About 6 months ago, I embarked on a Master's degree. Prior to this, I did the math on the postgraduate program and set aside about $31,000 on a separate savings account just for the postgraduate studies.

Recently, I am contemplating to buy an apartment. It's about $175,000 and I am planning to take $15,000 from my postgraduate savings account plus my other savings account to pay for the apartment's down payment. As for the remaining $15,000 for my studies, I am thinking about signing up for a personal loan which should set me back about $738 per month over 2 years.

As for the apartment, I am only able to borrow up to $146,000 and it should set me about $766 per month over 30 years.

I do not have any commitments as of right now. My gross salary is about $52,800 per annum. I used to have a car loan but it was fully paid off as of May this year. General living expenses is about $600 per month (average) and my current rental is about $1100 per month. I do not have dependants as well. So my question is, would it be feasible for me to take up a personal loan for my postgraduate studies? As of right now.


4 Answers 4


If you are eligible for FEE-HELP then this is by far the cheapest way of financing higher education in Australia.


I would not take this personal loan.

Let's look closer at your options.

Currently, you are paying $1100 a month in rent, and you have all the money saved up that you need to be able to pay cash for school. That's a good position to be in.

You are proposing to take out a loan and buy an apartment. Between your new mortgage and your new personal loan payment, you'll be paying $1500 a month, and that is before you pay for the extra expenses involved in owning, such as property taxes, insurance, etc. Yes, you'll be gaining some equity in an apartment, but in the short term over the next two years, you'll be spending more money, and in the first two years of a 30 year mortgage, almost all of your payment is interest anyway.

In two years from now, you'll have a master's degree and hopefully be able to make more income. Will you want to get a new job? Will you be moving to a new city? Maybe, maybe not. By refraining from purchasing the apartment now, you are able to save up more cash over the next two years and you won't have an apartment tying you down. With the money you save by not taking the personal loan, you'll have enough cash for a down payment for an apartment wherever your new master's degree takes you.


As mentioned in the comments, there are costs associated with owning & living in an apartment. First you have to pay maintenance charges on a monthly basis and perhaps also property tax. Find out the overall outgoings when you live in that apartment & add the EMI payments to the bank, it should not be way higher than your current rent. As an advantage you are getting an asset when you buy an apartment & rent is a complete loss, ast least financial terms.

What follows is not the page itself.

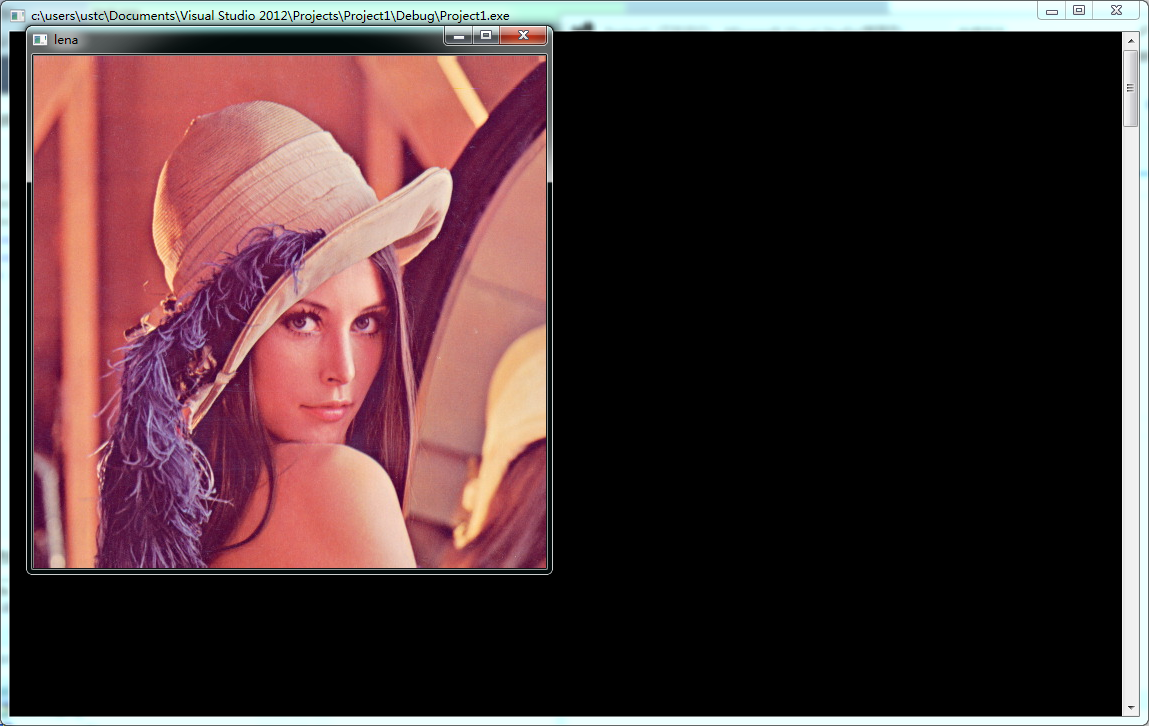Maximize the Project1.exe console window

point(1078,11)
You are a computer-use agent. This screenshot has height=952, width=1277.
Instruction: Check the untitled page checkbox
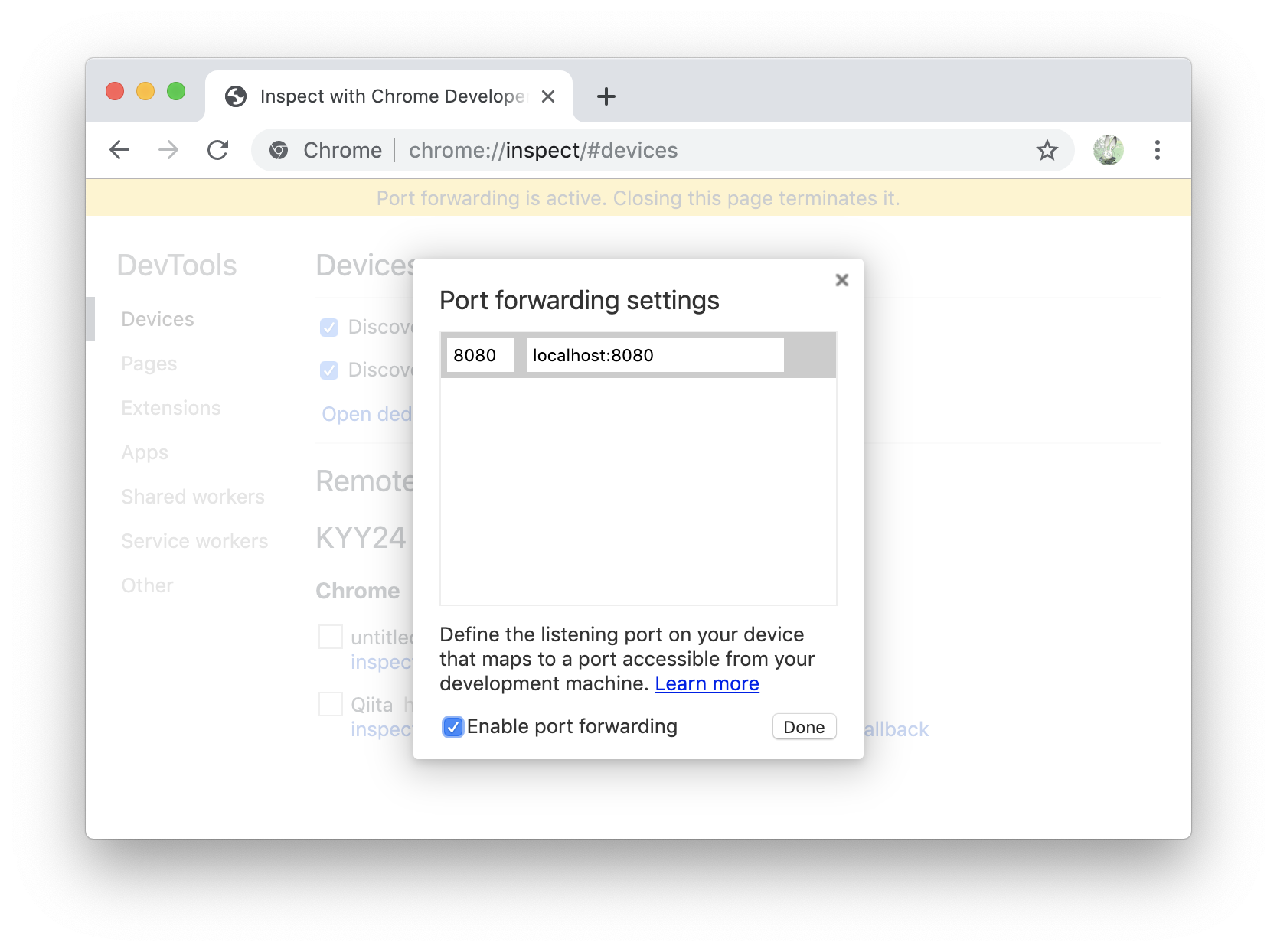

So, real estate is in general a good idea over paying rent.

As for the loan part, personal loans are by far the most expensive of loans as they are in general unsecured loans (but do check with your bank). One way is to try and get a student loan, which should be cheaper.

If you can borrow from family that is the best option, you could return the money with perhaps bank fixed deposit rates, it is better to pay family interest than bank.

If none of the options are workable, then personal loan is something you need to look at with a clear goal to pay it off as soon as possible and try to take it in stages, as an when you require it and if possible avoid taking all the 15,000/- at once.


I would delay purchase of a condo or apartment until you have at a minimum, 6 months of living expenses including mortgage set aside in other investments that could be liquidated. If you lost your source of income though disability or layoff or an unexpected termination of a grant, you need to have that cushion or a significant other whose salary can sustain payments.

You could lose a lot if you either cannot make the payments and/or the value to the apartment dips greatly. Many folks in the recent housing bubble and Great Recession learned this the hard way. Many lost their entire investment by not being able to make payments AND seeing their house lose 1/3 of its value.